Chaser

The Big Picture (2010)

Sloane Daley

There is a certain admiration you've got to have for a band like Orange County's Chaser and their dedication to playing a style of music they obviously love, even if it isn't exactly the taste of the day. You see, Chaser play '90s Epifat style skatepunk in the vein of the legions of bands that were influenced by Bad Religion's Suffer, and they are doing it long after flatirons and crabcore took over the stages of the iconic Vans' Warped Tour. Playing music that's not in trend, however, doesn't exactly ensure that it is good music.
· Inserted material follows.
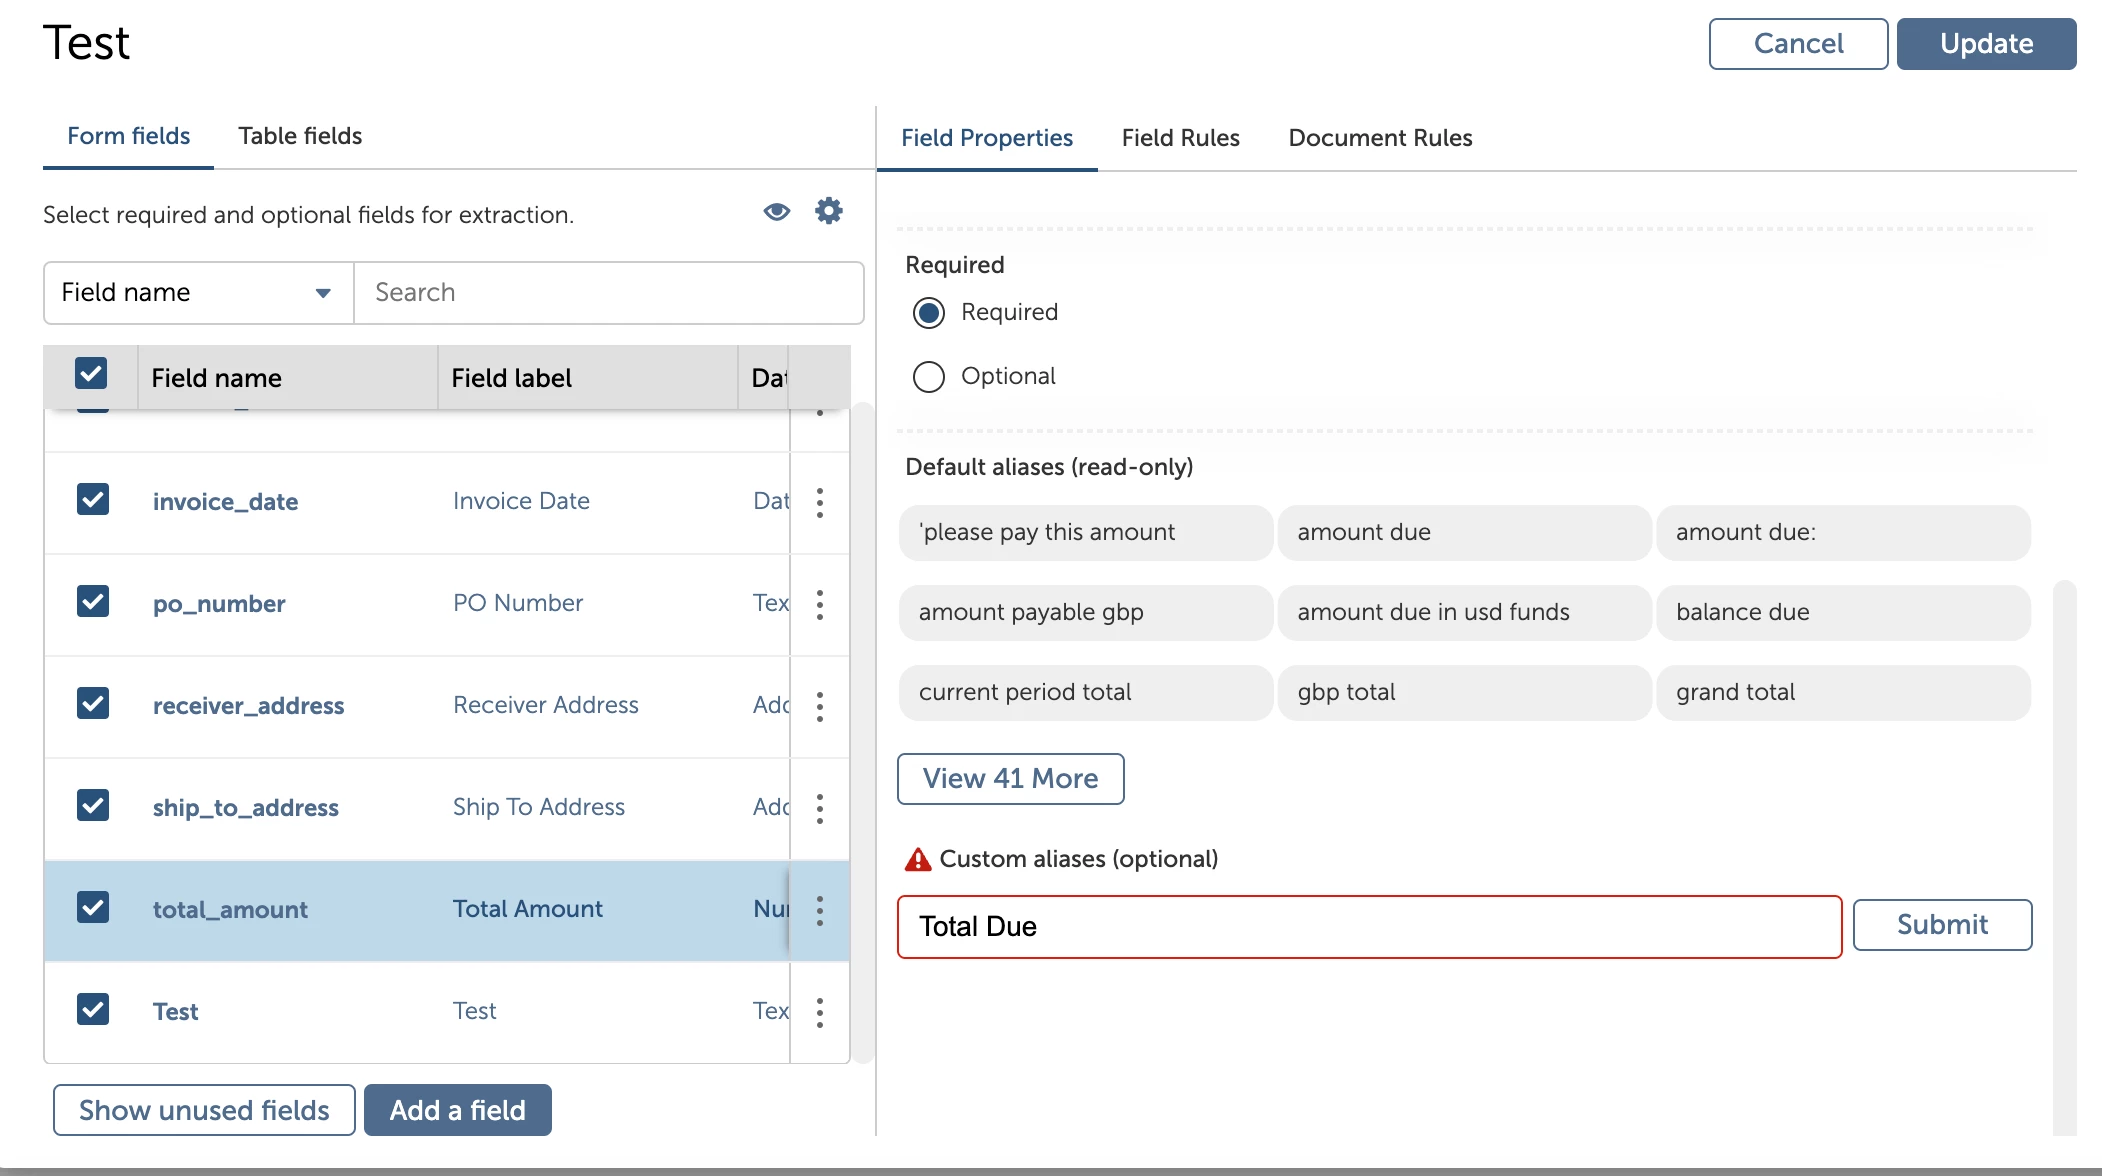Open po_number row three-dot menu
This screenshot has width=2102, height=1176.
(820, 604)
While The Big Picture is a slightly more mature band than we may have seen on 2006's Numb America, Chaser still seem to be searching for their own sound.

Skatepunk can live and die on the support of backup vocals, whether it be gang shouts or harmonization. The first thing I noticed on The Big Picture was how the backup "whoa-oh"s were well-arranged and executed but the scratchy punk shouts on "The Big Picture" and "Actions to Ashes" are mixed slightly too loud and end up extremely jarring against the clean and polished style of the lead vocals. Otherwise, the production can't really be faulted--this is a good-sounding record. There are a few added elements that reveal the mark of a producer's touch on the band, like the completely unnecessary church organ on "Debt of a Nation" and the piano on ‘Life as We Know." Both sound like forced attempts to expand the sound of the band and are laughably bad.

Trying to move beyond the confines of their genre works a little better for Chaser when they do it within the songwriting rather than production booth. "More Than You" is chugging mid-tempo pop-punk that places comfortably inside Green Day's later work. Towards the end of the album we get "My Promise," a well-meaning acoustic song that just comes off as kind of a token afterthought. The simple instrumentation bring the lyrics right up front and you see how generic and clichéd they are, and once the chorus hits the vocal melodies start to sound like a watered-down version of Mr. Big's "To Be with You" or Bon Jovi. While neither of these songs is particularly remarkable, it breaks up the going-through-the-motions feeling of the predictable skatepunk tunes found elsewhere.

The Big Picture will likely appeal to a very small segment of the population that thinks no good music comes out in between Pennywise records. There are few songs like the title track and "Beauty and Debris" that show off some really smart songwriting, but the wait between these moments can seem like forever to a listener.